─── Dataset entries ───

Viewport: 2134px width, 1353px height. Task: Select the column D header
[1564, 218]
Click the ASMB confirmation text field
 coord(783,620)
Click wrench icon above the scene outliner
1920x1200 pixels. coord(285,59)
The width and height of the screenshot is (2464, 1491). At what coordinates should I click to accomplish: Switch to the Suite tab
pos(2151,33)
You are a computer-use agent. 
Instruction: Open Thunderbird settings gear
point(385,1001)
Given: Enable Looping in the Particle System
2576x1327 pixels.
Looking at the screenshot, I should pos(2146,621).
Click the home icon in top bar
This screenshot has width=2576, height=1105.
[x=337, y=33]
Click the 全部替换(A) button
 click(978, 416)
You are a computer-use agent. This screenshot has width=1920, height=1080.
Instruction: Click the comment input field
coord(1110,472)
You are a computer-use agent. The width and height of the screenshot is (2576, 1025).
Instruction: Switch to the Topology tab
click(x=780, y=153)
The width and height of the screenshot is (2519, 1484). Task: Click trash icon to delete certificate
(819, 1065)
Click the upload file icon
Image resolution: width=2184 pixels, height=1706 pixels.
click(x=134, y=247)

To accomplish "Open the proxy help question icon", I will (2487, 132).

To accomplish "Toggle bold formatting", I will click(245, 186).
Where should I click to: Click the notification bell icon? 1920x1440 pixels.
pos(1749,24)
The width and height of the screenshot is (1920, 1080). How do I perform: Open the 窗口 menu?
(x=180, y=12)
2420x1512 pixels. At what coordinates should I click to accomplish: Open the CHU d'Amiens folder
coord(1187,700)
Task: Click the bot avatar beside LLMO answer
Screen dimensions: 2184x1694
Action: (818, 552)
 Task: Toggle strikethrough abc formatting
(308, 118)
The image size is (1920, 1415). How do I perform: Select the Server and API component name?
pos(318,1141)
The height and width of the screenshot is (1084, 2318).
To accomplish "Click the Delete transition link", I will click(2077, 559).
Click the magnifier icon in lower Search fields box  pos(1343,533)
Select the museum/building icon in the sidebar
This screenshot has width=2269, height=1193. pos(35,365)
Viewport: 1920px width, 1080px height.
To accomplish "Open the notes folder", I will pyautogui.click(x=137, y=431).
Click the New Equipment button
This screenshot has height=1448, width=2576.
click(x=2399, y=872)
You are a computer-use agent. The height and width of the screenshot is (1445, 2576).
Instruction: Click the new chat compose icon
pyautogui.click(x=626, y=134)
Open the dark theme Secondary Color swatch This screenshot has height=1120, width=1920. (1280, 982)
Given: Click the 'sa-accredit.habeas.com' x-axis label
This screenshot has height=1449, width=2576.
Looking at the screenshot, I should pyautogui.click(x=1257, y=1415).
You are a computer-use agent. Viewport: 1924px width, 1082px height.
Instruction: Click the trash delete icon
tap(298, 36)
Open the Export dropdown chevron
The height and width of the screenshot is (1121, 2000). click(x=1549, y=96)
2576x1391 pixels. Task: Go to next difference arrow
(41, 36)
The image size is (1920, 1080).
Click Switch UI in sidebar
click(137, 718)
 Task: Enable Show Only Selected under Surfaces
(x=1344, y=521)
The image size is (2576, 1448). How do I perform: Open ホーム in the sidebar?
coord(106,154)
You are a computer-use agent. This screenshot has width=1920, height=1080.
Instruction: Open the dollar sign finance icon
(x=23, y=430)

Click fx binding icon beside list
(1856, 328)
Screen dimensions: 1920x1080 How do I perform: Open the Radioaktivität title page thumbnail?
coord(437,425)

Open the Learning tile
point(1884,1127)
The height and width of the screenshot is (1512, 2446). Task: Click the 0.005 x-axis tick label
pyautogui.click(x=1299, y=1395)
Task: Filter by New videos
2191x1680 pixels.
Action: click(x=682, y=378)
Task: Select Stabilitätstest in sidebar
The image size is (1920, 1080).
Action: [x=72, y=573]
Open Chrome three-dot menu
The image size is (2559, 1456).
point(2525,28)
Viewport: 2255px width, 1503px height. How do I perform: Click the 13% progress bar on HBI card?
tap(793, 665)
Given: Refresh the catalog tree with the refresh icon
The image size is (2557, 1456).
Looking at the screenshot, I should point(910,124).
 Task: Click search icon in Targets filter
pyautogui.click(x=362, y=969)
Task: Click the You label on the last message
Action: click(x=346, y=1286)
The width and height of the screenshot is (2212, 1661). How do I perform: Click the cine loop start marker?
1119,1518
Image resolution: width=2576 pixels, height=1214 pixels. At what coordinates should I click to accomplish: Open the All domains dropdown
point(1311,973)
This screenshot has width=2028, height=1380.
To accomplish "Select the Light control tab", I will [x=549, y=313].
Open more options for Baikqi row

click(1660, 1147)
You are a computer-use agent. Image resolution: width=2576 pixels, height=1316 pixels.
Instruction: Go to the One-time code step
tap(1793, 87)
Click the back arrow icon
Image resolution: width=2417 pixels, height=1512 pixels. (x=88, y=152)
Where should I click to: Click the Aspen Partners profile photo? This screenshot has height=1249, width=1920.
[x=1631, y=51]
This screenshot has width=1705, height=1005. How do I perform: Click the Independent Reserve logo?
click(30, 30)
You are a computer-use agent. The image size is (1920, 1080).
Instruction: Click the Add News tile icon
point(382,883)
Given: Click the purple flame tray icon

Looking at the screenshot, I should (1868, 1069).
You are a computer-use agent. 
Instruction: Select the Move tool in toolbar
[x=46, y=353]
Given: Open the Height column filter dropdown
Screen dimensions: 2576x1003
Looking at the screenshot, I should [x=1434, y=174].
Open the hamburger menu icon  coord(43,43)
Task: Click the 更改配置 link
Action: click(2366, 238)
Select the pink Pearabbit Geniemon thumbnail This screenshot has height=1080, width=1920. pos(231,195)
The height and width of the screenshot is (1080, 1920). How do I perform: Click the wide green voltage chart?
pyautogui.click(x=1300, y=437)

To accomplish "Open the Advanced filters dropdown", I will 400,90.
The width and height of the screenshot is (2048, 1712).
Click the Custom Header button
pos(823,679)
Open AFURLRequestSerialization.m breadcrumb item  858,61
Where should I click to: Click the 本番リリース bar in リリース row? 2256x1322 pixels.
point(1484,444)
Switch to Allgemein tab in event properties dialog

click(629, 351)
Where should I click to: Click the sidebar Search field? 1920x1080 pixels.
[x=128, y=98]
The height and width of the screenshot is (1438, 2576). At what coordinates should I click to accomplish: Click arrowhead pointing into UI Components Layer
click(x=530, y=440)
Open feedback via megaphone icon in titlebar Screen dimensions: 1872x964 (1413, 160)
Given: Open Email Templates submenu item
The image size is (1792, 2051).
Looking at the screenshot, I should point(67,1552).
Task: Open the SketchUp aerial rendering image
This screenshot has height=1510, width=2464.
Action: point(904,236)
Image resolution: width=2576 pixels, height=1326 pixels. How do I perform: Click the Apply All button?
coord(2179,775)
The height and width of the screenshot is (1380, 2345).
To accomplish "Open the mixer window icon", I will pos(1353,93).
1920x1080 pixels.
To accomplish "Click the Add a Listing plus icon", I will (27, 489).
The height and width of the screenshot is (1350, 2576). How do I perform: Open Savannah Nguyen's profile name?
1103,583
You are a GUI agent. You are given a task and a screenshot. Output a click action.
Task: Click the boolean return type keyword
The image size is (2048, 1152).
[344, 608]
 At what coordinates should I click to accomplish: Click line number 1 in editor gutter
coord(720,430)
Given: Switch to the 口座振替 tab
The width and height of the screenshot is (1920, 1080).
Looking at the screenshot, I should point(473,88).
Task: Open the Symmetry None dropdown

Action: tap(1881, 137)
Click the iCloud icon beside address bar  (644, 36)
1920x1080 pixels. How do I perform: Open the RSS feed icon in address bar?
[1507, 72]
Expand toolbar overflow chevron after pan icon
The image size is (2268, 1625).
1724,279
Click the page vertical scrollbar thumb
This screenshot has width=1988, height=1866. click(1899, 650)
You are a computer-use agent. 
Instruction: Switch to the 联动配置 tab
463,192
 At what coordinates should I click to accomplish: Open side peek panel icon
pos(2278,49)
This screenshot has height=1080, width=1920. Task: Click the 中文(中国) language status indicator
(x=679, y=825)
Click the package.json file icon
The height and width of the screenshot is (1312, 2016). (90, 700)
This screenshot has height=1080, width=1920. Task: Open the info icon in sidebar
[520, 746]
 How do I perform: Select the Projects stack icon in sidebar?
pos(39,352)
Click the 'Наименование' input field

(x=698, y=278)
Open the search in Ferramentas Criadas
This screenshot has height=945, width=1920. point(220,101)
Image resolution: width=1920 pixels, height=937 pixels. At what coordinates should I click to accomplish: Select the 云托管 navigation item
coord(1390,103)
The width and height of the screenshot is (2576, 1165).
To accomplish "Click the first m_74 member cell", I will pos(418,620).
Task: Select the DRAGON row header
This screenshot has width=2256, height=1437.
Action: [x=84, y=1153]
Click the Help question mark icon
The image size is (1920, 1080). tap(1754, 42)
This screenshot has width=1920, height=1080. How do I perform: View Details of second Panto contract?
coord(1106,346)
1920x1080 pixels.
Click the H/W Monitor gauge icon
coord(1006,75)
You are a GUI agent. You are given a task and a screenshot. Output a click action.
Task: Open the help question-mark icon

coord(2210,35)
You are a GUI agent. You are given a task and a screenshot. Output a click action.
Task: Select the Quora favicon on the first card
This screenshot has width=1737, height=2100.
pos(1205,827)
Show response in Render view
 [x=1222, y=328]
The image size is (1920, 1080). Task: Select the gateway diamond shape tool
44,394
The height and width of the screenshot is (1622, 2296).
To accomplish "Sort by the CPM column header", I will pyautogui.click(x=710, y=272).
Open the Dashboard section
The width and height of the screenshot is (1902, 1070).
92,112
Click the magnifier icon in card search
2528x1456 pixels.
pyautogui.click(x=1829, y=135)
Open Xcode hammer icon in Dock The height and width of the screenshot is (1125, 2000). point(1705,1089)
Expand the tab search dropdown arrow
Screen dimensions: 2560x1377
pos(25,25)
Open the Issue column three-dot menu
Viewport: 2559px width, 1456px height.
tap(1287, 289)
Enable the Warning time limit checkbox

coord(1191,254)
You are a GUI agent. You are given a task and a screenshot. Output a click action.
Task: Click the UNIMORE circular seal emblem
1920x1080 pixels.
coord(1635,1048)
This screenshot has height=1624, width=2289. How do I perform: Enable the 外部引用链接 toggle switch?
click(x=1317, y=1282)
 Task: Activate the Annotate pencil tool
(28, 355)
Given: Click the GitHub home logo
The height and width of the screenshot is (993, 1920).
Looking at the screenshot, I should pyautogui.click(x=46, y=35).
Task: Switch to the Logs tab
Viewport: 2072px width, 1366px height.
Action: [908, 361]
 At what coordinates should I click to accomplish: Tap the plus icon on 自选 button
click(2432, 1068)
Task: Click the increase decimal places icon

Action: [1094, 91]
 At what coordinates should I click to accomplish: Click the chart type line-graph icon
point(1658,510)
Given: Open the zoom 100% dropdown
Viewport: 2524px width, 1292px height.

───

What is expected:
Search the data above for the word "first". Copy each line it is in.

Result:
To accomplish "Click the first m_74 member cell", I will pos(418,620).
Task: Select the Quora favicon on the first card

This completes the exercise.